The European Union is expected to pass a CSD Regulation (CSDR) into law later this year. For the first time, there will be a standard definition of a CSD across all EU member states and a common set of standards to be met.
The key points of the legislation are as follows.
- It mandates T+2 settlement for all transactions executed on trading venues. In other words, the requirement does not apply to off-exchange transactions, though the industry is proposing that T+2 should be the default settlement period for OTC trades as well, unless the two parties agree otherwise. Most European markets have decided to move to T+2 settlement from 6 October this year.
- It requires CSDs to implement measures to prevent, address and penalise settlement failures – these are discussed further below.
- It sets requirements for the governance of CSDs.

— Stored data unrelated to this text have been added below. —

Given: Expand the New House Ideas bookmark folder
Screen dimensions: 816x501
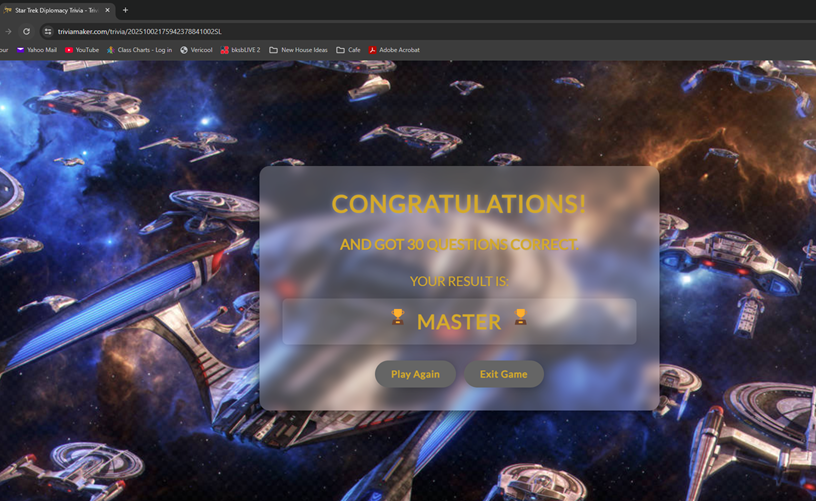Looking at the screenshot, I should [298, 50].

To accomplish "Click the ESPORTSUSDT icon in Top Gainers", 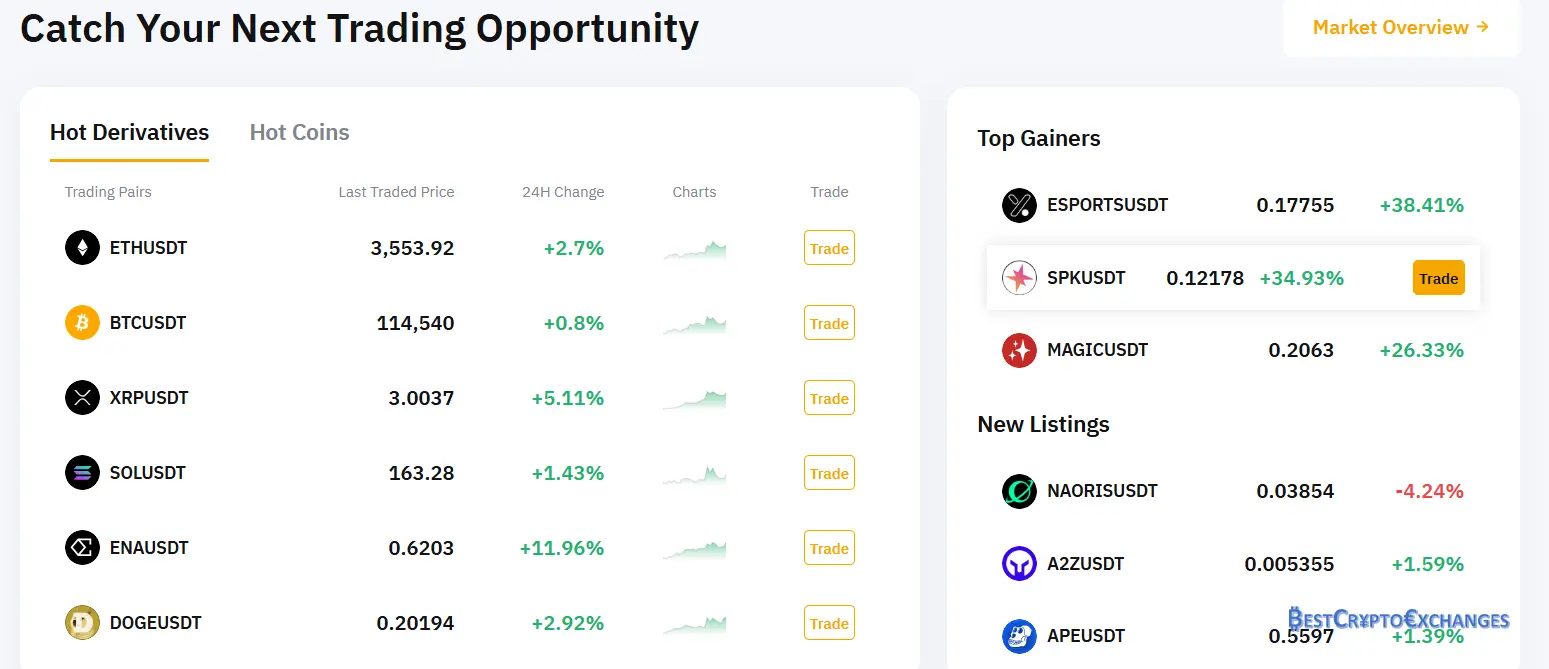I will 1019,205.
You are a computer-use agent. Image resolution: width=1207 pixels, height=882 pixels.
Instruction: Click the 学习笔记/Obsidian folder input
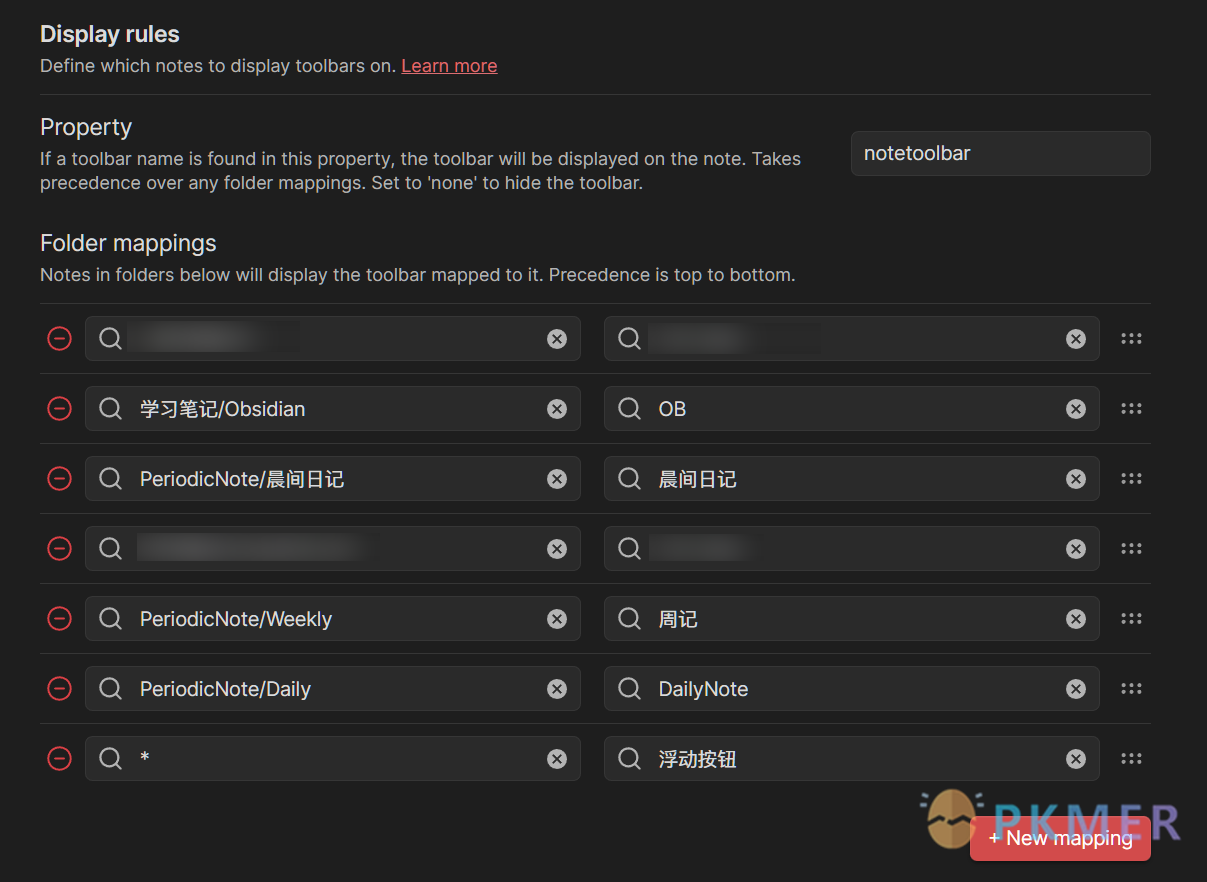tap(330, 409)
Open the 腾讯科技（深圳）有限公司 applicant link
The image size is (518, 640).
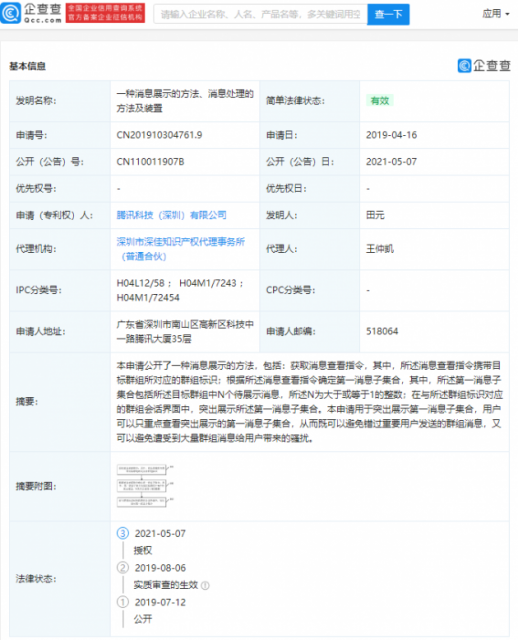tap(171, 215)
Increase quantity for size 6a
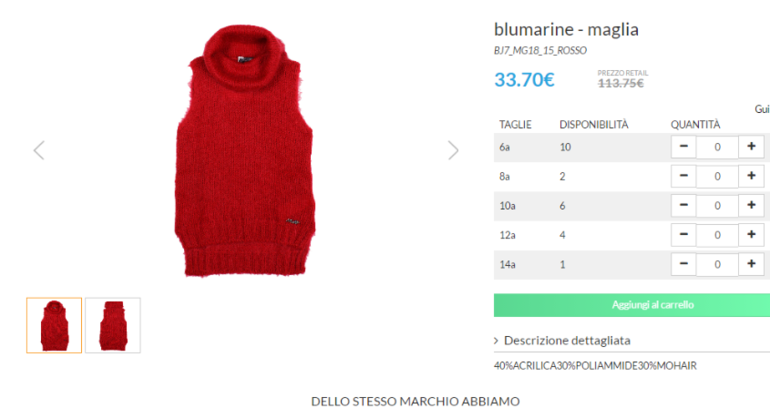Viewport: 770px width, 408px height. pos(751,147)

- It requires CSDs to have fair, public standards for admitting participants and to publish their prices.
- An interesting provision is the requirement that an issuer has the right to choose the CSD in which its securities are settled. This has the potential to make CSDs compete for issuers, although differences in company law may limit their freedom of choice in practice.
- It requires CSDs to provide non-discriminatory access to each other for establishing links and for non-discriminatory access between CSDs, CCPs and trading venues.
- It requires cash settlement to take place in central bank money wherever possible. It tightens the rules for CSDs providing banking services themselves or through other companies within the same corporate group.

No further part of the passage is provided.